- **INFORMATION SUPPLIED**:
--*--

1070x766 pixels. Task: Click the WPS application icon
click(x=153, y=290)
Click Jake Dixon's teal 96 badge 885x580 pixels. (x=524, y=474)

--*--

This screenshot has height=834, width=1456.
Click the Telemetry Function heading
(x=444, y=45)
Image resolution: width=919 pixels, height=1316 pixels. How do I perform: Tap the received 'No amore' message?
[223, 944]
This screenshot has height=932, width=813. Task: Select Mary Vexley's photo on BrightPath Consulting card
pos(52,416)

--*--

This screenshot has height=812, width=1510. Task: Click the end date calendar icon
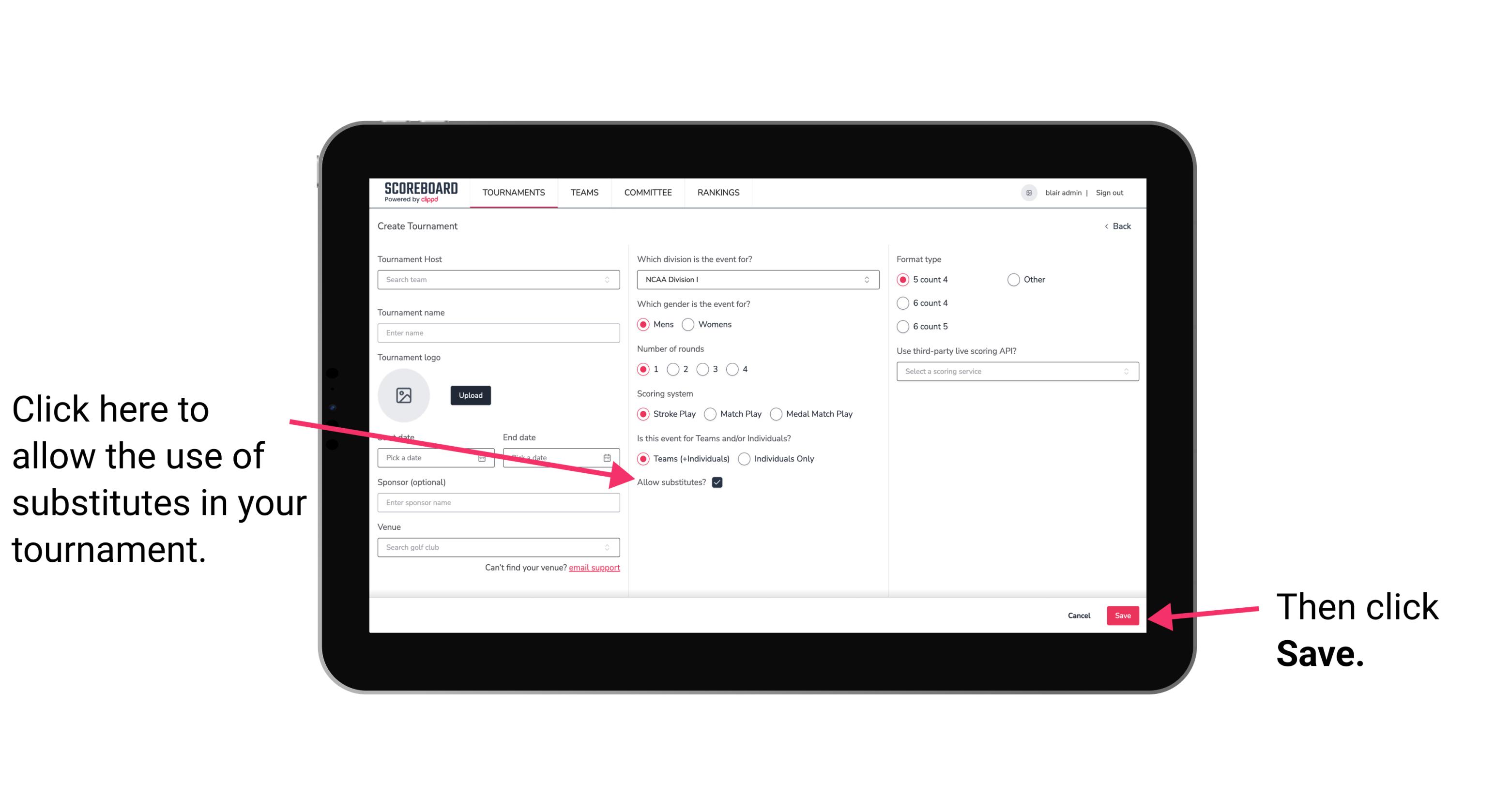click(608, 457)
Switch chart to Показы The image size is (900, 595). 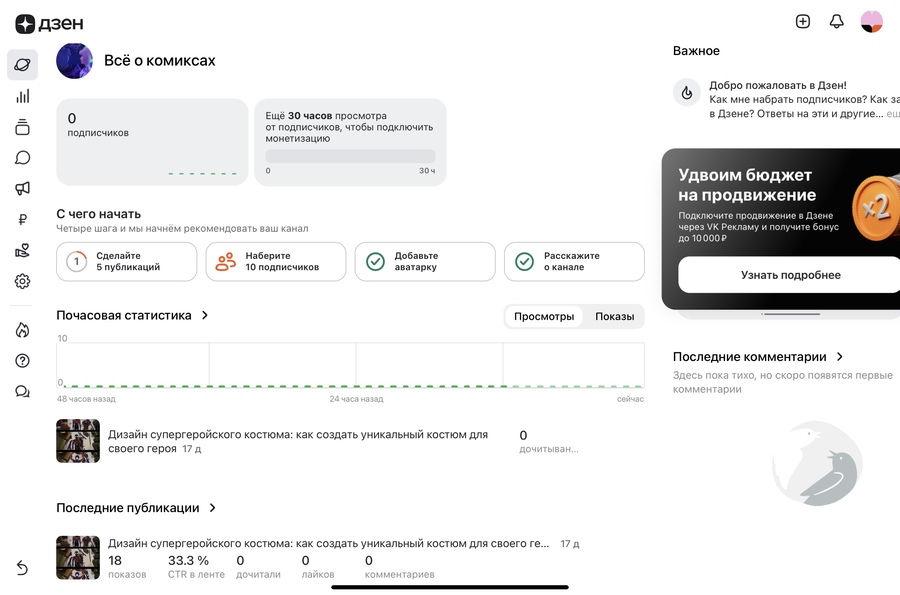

--*--

Copy the records above exactly, beginning at the line that contains "1070x766 pixels. Task: Click" and stopping after the line that contains "Click Jake Dixon's".

1070x766 pixels. Task: Click the WPS application icon
click(x=153, y=290)
Click Jake Dixon's teal 96 badge 885x580 pixels. (x=524, y=474)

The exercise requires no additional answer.